D'ailleurs, comment est-elle censée se dérouler ? Le 14 décembre, lendemain de la signature du traité, le Conseil européen s'est à nouveau réuni. Il a salué l'entrée, le 21 décembre, de neuf États membres dans l'espace Schengen (Estonie, Hongrie, Lettonie, Lituanie, Malte, Pologne, République tchèque, Slovaquie et Slovénie). À la demande de la France, il a décidé la création d'un "groupe de réflexion" présidé par l'ancien Premier ministre espagnol Felipe Gonzalez, chargé d'examiner l'avenir de l'Union à l'horizon 2020-2030. Ce "comité de sages" ne traitera pas des questions institutionnelles ou budgétaires ; et contrairement au souhait du président de la République, son mandat ne mentionnera pas explicitement la question des frontières. Il devrait commencer ses travaux au second semestre 2008, et rendre ses conclusions en 2010.

Gouvernement des juges

D'ici là, au cours du second semestre 2008, la présidence française de l'UE aura pour tâche, entres autres, de mener les discussions sur la définition du rôle du futur président du Conseil européen, ou sur la mise en œuvre de l'action du représentant pour la politique étrangère. Dans son rapport d'information, le sénateur  Hubert Haenel souligne  que l'incertitude demeure quant aux modalités d'application du nouveau traité : « On ne peut pas, par exemple, savoir a priori comment se fera le partage des responsabilités entre le président du Conseil européen, le Haut Représentant et le président de la Commission. On ne peut pas savoir non plus jusqu'où ira le Parlement européen dans l'usage de ses nouveaux pouvoirs. Le nouvel équilibre institutionnel se dégagera avec le temps. »

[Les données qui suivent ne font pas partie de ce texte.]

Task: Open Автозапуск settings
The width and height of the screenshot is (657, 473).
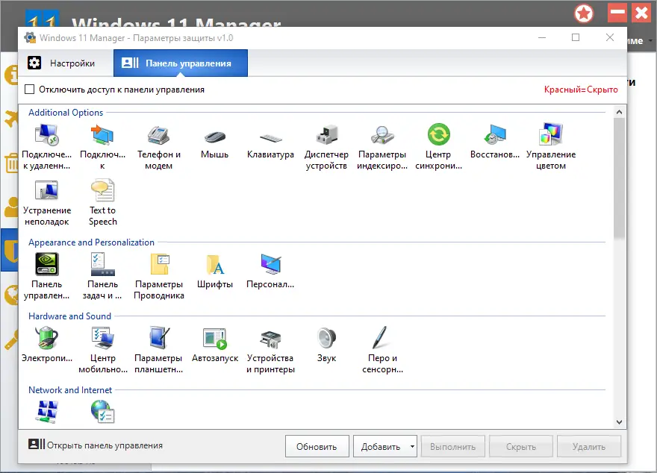Action: tap(214, 342)
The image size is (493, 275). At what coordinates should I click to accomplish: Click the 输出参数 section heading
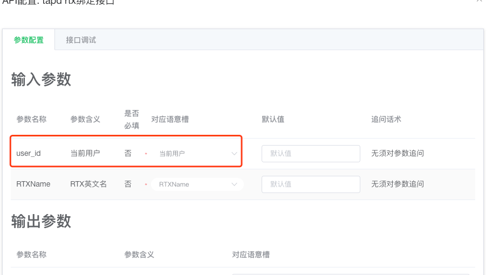[41, 221]
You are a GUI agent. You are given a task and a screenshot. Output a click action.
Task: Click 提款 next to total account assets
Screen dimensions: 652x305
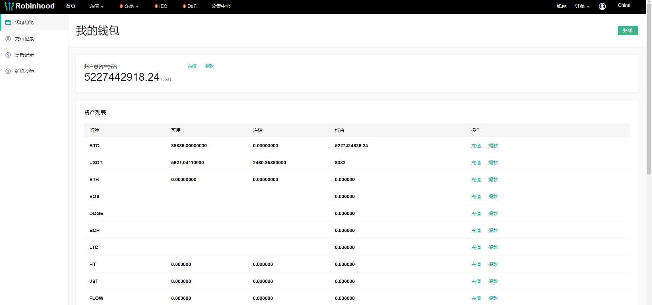pyautogui.click(x=209, y=66)
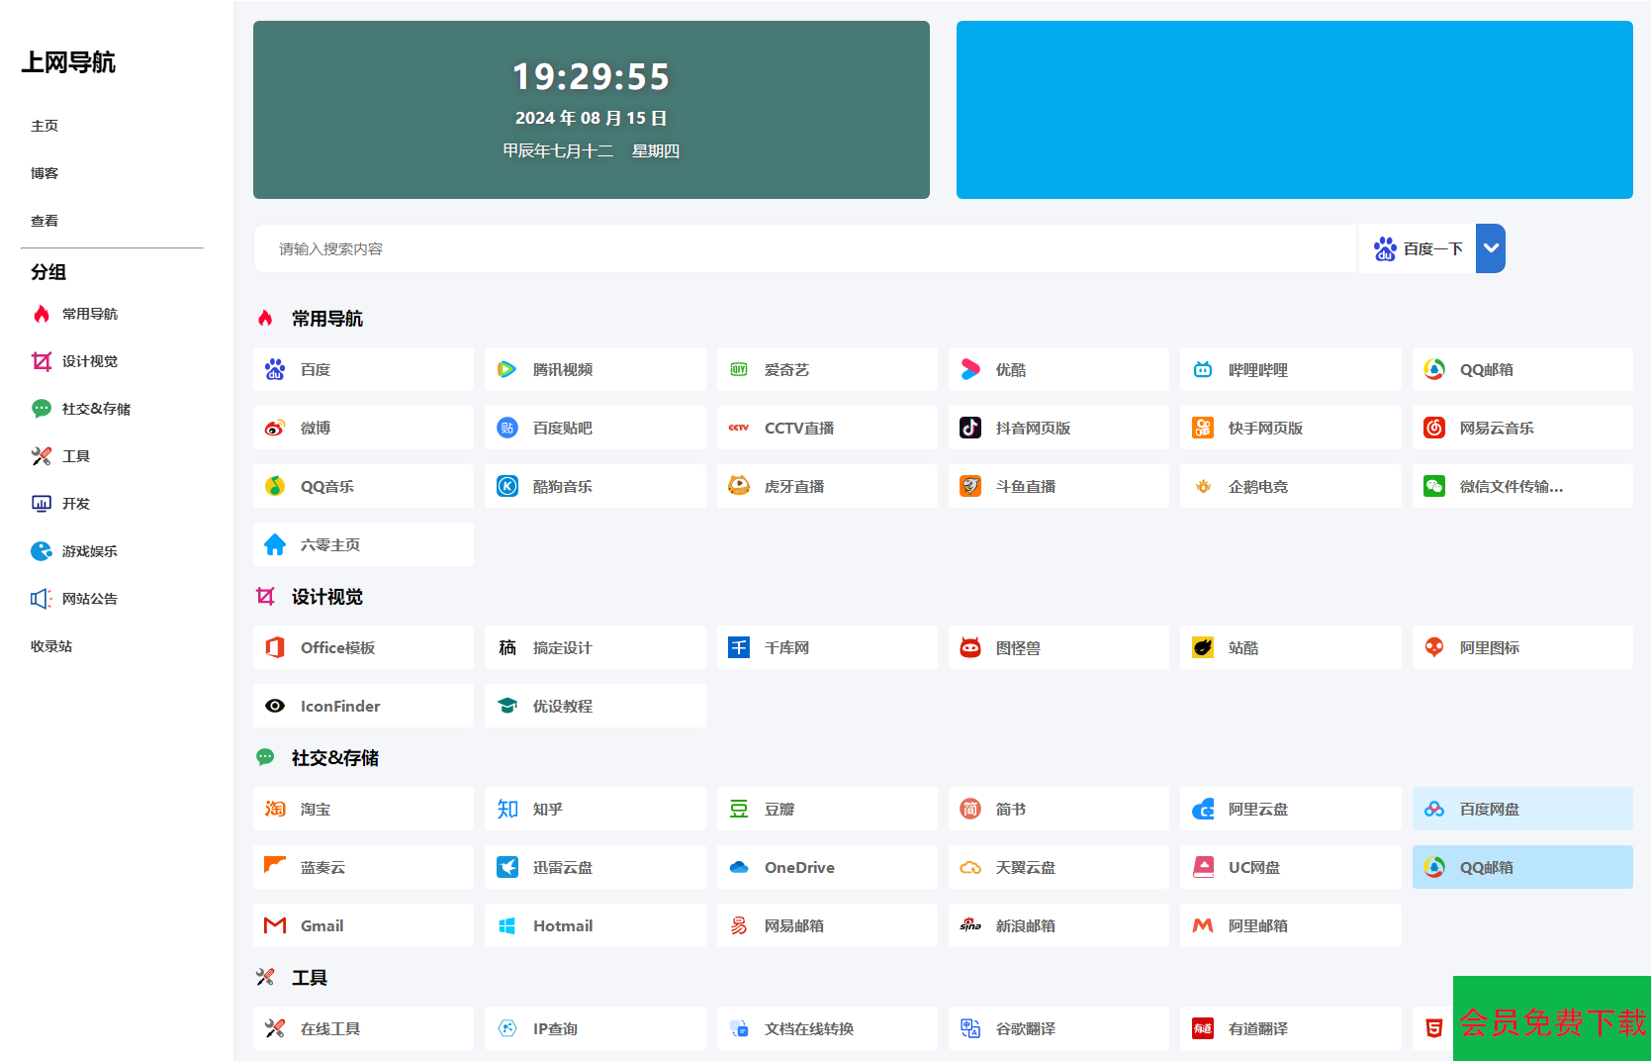Screen dimensions: 1651x1061
Task: Expand the search engine dropdown arrow
Action: (x=1491, y=248)
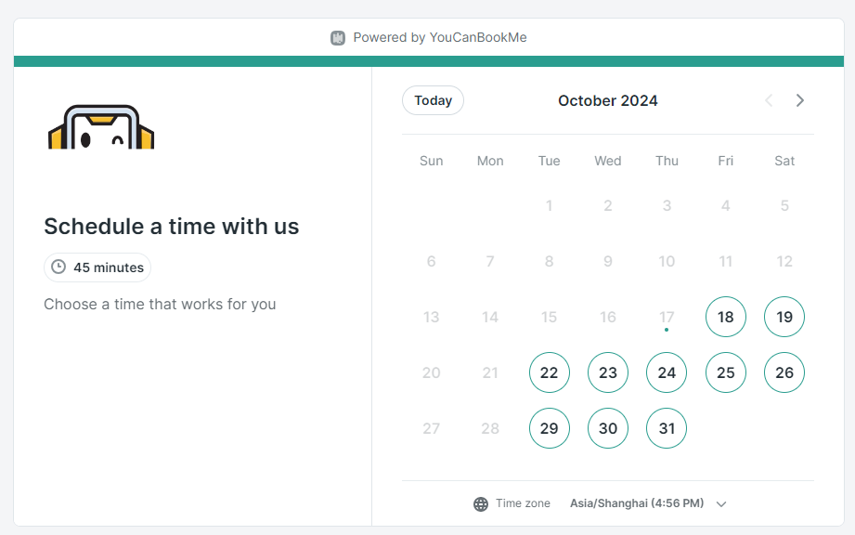
Task: Open the Powered by YouCanBookMe link
Action: coord(439,38)
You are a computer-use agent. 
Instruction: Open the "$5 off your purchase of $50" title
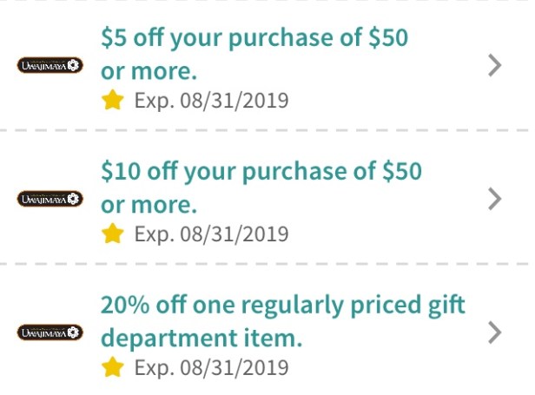click(254, 38)
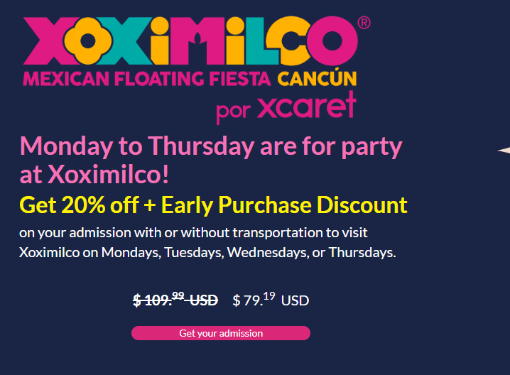The width and height of the screenshot is (510, 375).
Task: Click the yellow CANCÚN word in the tagline
Action: (317, 78)
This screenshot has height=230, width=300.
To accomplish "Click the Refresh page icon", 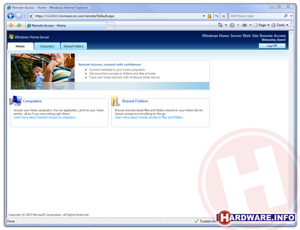I will tap(217, 16).
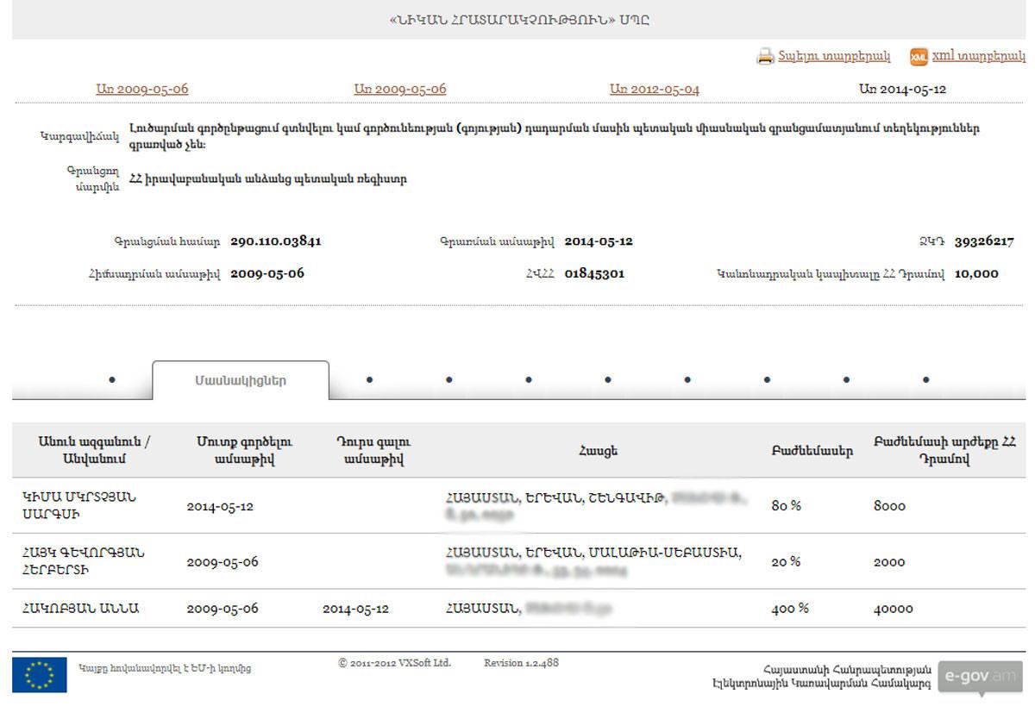This screenshot has height=719, width=1035.
Task: Click the orange XML file icon
Action: (919, 57)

La révision des objectifs assignés à l'Union suscite également des interrogations, comme l'explique Nicolas Gros dans le numéro spécial d'Europolitique : « Ce renversement de valeurs pourrait ne pas être cosmétique. Placer les valeurs sociales, d'environnement et de développement durable au même niveau que les valeurs d'économie libérale, voire légèrement au-dessus est un geste politique fort. [...] Les conséquences pourraient être juridiques, estiment plusieurs analystes. Elles pourraient donner aux magistrats de la Cour, l'occasion de d'opérer une hiérarchisation entre les valeurs sociales et les principes de la libre circulation. » Autrement dit, la balle est dans le camp des juges. Un comble pour un traité qui se veut davantage politique !

À défaut de se plonger dans la lecture du traité de Lisbonne, particulièrement ardue pour un profane, les plus curieux pourront se référer au numéro spécial d'Europolitique (www.europolitique.info) ainsi qu'au rapport d'information du Sénat (n° 76, déposé le 8 novembre 2007, www.senat.fr). En dépit d'une relative complaisance à l'égard du texte présenté, ces synthèses en donnent un aperçu plutôt objectif.